Match on the string "TEFA" in the entries below and return every matching line.

* _Stored data_
☆ ☆ ☆ ☆ ☆

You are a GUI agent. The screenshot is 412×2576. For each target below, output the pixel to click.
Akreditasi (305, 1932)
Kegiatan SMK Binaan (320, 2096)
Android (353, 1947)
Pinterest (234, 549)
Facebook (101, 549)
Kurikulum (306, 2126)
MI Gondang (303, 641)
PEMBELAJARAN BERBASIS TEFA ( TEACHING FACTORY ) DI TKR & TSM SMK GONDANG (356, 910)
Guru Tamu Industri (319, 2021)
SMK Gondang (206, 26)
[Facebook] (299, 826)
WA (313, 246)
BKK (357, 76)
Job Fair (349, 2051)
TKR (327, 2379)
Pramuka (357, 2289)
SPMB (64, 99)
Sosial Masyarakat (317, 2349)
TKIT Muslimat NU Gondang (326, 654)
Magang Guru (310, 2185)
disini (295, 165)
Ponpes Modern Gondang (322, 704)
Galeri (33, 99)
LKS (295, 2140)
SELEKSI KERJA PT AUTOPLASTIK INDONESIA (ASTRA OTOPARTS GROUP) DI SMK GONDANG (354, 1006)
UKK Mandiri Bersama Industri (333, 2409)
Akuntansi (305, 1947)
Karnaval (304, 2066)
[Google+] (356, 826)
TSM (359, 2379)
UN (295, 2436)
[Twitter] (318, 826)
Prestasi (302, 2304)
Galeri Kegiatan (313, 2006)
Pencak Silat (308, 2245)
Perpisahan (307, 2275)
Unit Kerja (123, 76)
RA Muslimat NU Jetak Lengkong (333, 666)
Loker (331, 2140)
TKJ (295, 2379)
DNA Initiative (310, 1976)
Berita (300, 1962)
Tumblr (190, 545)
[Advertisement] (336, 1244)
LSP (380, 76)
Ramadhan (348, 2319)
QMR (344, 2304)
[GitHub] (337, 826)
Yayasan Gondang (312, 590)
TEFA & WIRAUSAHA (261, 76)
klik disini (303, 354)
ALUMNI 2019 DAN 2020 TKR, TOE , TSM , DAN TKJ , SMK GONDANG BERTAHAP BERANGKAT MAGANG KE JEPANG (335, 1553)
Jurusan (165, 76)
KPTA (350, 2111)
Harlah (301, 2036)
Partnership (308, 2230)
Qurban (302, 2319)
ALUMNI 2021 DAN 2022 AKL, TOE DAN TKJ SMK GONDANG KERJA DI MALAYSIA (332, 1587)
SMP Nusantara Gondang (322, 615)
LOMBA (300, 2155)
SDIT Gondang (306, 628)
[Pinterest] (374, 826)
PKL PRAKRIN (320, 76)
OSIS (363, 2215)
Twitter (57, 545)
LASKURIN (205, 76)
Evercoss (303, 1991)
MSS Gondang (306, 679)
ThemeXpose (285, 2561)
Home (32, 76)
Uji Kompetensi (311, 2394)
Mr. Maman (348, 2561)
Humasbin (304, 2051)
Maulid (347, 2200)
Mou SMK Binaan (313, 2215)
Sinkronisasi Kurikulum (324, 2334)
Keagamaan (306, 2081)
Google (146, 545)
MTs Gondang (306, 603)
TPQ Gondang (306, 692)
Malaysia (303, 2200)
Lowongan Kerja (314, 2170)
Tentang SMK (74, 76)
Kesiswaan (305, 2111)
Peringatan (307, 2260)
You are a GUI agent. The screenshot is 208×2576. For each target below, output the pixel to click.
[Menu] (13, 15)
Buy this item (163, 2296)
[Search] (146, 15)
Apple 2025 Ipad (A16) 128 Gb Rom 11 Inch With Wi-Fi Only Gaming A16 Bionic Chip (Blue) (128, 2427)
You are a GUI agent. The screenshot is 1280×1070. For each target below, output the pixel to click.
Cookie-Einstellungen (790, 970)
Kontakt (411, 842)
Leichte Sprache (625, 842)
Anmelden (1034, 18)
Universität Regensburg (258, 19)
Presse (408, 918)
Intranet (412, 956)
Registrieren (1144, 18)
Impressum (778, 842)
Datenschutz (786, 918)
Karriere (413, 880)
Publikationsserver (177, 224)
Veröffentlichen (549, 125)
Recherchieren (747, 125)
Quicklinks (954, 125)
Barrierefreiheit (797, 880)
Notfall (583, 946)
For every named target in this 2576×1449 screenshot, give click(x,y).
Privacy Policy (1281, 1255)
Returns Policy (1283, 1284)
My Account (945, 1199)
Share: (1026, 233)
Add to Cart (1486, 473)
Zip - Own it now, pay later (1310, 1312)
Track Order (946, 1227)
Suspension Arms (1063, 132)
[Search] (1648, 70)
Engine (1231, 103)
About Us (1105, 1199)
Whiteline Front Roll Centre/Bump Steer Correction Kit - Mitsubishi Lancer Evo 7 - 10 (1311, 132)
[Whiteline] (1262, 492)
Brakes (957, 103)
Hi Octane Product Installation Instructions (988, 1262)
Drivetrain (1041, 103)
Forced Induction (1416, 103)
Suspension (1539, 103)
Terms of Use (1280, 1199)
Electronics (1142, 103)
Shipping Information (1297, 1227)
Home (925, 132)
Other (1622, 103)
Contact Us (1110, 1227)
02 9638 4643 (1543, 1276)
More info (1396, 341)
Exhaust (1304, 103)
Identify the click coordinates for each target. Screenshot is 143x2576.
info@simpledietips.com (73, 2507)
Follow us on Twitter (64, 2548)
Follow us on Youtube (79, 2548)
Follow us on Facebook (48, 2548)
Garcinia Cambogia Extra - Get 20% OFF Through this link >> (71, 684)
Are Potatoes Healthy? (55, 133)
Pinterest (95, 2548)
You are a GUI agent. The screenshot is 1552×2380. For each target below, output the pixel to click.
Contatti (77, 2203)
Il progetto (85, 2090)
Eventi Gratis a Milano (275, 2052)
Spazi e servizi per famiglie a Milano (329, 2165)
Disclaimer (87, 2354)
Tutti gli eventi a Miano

☆ ☆ ☆ ☆ ☆

* _Answer box_
PEMBELAJARAN BERBASIS TEFA ( TEACHING FACTORY ) DI TKR & TSM SMK GONDANG (356, 910)
TEFA & WIRAUSAHA (261, 76)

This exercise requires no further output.